CINCINNATI -- On Tuesday, a bunch of scientists in California will give the world their latest "Doomsday Clock" prediction.
To explore the lighter side of the end of humanity, we came up with nine things that probably won't happen in Cincinnati before doomsday actually arrives.
Because what's the point in getting our hopes up?
9. I-75's construction will end. I-75 has been under construction since the dawn of time, so it only makes sense that construction will last until the end of time. I will shamelessly admit that I-75 is probably one of the top reasons that I refuse to join my fellow millennials and move to Northside.
8. The streetcar will really transport people. We've been talking about the streetcar for what, a few years now? And it's finally time for it to get rolling down the tracks...supposedly. Some parts arrived late. The hyped-up "test runs" were depressingly slow. So the streetcar doesn't really feel like a real thing yet. The construction sure is real, but Cincinnati is kind of over the streetcar hype with basically nothing to show for it.
7. We'll survive a "snowstorm" and drive like normal humans. We really suck at driving in the snow. People from Northern cities make fun of us for freaking out, buying all the bread and milk in Kroger and just randomly wrecking for no reason, possibly forgetting the two basic rules to driving in the snow -- keep a lot of space between you and the car in front of you and drive slow. But it would be the end of the world before Cincinnatians finally realize this.
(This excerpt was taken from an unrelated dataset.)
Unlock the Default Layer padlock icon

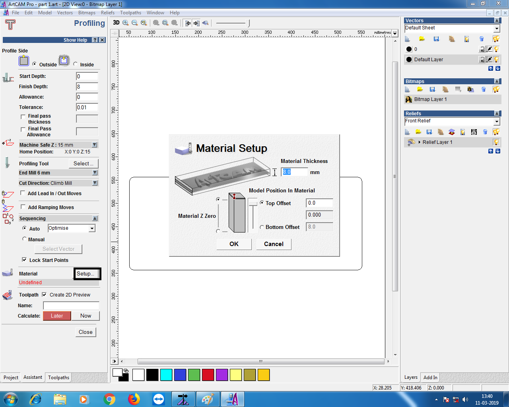[x=482, y=60]
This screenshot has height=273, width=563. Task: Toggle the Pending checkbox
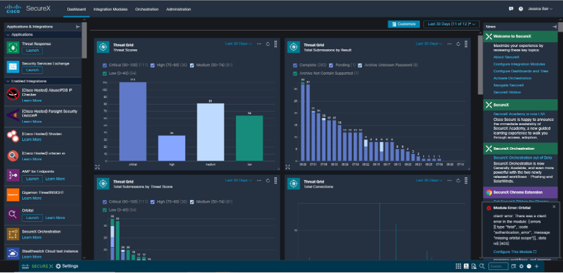coord(332,65)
6. City Hall will stop bickering. Beef between city councilmembers and the mayor has meant some political stonewalling and shameless subtweeting. And according to our political reporter Paula Christian, the whole squabble began three years ago with a debate over a $100,000 portable toilet.
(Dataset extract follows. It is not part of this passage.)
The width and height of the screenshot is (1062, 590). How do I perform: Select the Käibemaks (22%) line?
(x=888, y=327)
5. Indiana will legalize Sunday sales of alcohol. Is this going to be the year? There is a proposed bill...but, then again, there's a proposed bill every year. Indiana is no closer to legalizing the Sunday sales of alcohol than they were during prohibition. As long as The Lord's Day is still a valid argument (I am not making a joke -- I worked for the Indiana State Legislature during these debates), Sunday sales won't be sanctioned in Indiana.
4. U.S. Bank Arena will finally get a long-awaited facelift. Well, I guess it's long-awaited in the opinion of some...i.e., the arena's owners. But the fact is, U.S. Bank Arena was blamed for Cincinnati's loss of some major concerts and events, including the 2016 Republican National Convention. The word has been "we are definitely renovating U.S. Bank Arena" for some time now, but all we're seeing is the same crumbling building. Whatever, at least it's good enough for Billy Joel.
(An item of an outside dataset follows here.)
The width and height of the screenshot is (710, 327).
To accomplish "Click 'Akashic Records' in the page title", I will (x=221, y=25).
3. Pete Rose will be inducted into the National Baseball Hall of Fame. He's getting into the Reds Hall of Fame (thank GOD), but the National Baseball Hall of Fame is still kind of a long shot. After commissioner Rob Manfred denounced Rose in crystal clear language, making it very clear that he doesn't think the MLB should be associated with Rose (and vice versa). Manfred said Rose's Hall of Fame status isn't the same as his ban from baseball, but he's still on the short list of players blacklisted from Cooperstown.
2. Cincinnatians will stop using "So where did you go to high school" as an icebreaker. Hey, I'm guilty of it too. Especially when I meet someone from Cincinnati in a different city. It's a way to connect, but it's also kind of alienating and unwelcoming; it's hard to deny that. Maybe one day our children will be judged not by where they went to high school, but by the content of their family chilli recipe. But the last time we brought up The Question on WCPO.com, viewers were outraged. So there's a good chance that this dream will remain a dream and we'll never stop judging people based on their childhood school district.
1. The Bengals will win a playoff game. You knew this was coming. And don't say "shame on you, Marais." I'm a Bengals fan...but I'm being realistic. The Bengals haven't won a playoff game in my lifetime. And it's not like they didn't have the chance, or even the odds, to do so -- turns out that the Bengals were actually the only team whose loss in the 2016 playoffs wasn't predicted by Elias Sports Bureau (meaning that, statistically, the Bengals should have won that game and had to do a lot wrong to mess that up). I'm just convinced that the universe won't let it happen. Maybe that's some kind of defense mechanism, but I'm sticking to it. And I can't imagine I'm the only one.